The idea of a piano-free homage to jazz giant Thelonious Monk might sound as unlikely as a mime tribute to Ethel Merman — but both on disc and in live performance, this concept takes flight with amazing elegance, thanks to the clever, intuitive nature of co-leaders Steve Lacy and Roswell Rudd.
Soprano saxophonist Lacy and trombonist Rudd, who first played together 35 years ago in a Monk-centric combo called School Days, have revived their partnership on the just-released Verve disc “Monk’s Dream” — which formed the basis for the riveting, sometimes Byzantine set delivered Wednesday.
Although they share a similar avant-garde background, Lacy and Rudd couldn’t be more different in style — the saxophonist’s cerebral musings standing in marked contrast to the trombonist’s impulsive, often prankish blowing. The pair tested each other’s limits — much like “The Odd Couple’s” Felix and Oscar — on “The Bath,” which saw Rudd unleash some of his most pixilated solos with all the zest of a school kid hitting a water slide.
The front men meshed more readily on a rendition of Duke Ellington’s “Koko,” which took on a pseudo-Eastern tone during Lacy’s laconic solo. The quartet closed ranks even further for “Wake for Tomorrow,” a rhythmic tour de force redolent of the mournful-yet-brisk vibe of a New Orleans funeral march.
Credit drummer John Batsch with holding together some of the set’s more disparate elements.

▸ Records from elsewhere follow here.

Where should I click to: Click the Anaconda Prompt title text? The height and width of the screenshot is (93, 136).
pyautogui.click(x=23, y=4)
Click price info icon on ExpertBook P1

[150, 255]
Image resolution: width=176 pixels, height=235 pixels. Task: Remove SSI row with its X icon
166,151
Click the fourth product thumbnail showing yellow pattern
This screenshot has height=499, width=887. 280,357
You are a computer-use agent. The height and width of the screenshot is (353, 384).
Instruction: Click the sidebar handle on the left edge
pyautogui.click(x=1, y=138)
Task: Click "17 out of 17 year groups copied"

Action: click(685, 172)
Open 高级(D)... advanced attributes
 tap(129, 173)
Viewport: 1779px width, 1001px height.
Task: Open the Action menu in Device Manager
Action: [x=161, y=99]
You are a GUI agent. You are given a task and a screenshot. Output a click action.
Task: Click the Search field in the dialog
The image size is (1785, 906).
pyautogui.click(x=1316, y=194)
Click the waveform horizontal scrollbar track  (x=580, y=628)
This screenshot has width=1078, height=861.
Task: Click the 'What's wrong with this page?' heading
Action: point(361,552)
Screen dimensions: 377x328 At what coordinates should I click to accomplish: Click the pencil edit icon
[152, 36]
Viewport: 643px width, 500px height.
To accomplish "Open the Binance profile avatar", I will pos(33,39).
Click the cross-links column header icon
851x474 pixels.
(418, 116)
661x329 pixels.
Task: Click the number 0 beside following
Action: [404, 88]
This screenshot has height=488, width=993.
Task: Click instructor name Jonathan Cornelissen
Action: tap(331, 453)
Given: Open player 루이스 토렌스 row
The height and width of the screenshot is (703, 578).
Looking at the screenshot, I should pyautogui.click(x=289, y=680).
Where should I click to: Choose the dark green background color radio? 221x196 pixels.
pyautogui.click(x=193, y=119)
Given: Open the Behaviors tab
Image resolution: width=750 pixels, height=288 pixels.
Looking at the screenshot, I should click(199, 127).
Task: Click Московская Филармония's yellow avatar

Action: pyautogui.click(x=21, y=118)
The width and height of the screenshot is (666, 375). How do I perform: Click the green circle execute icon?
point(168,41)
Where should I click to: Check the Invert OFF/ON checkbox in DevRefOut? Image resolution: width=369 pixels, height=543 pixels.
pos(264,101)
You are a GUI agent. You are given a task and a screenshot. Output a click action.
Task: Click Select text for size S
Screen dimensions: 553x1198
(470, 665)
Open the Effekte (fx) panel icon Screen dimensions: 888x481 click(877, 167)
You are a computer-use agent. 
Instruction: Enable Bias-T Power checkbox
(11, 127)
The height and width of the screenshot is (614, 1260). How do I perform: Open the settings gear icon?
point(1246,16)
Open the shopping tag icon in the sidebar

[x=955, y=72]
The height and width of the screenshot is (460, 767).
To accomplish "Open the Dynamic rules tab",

With his light touch and oddly configured kit — an upended snare served as his kick drum–Batsch smoothed over rough patches with panache, gently guiding his band mates in the proper direction.
Although both Lacy and Rudd have spent much time on the fringes of the jazz scene, they’re equally conversant in traditional playing — as borne out by their parrying on the trombonist’s “Bamaco,” a sunny, Iberian-tinged number that closed the set on a jovial note.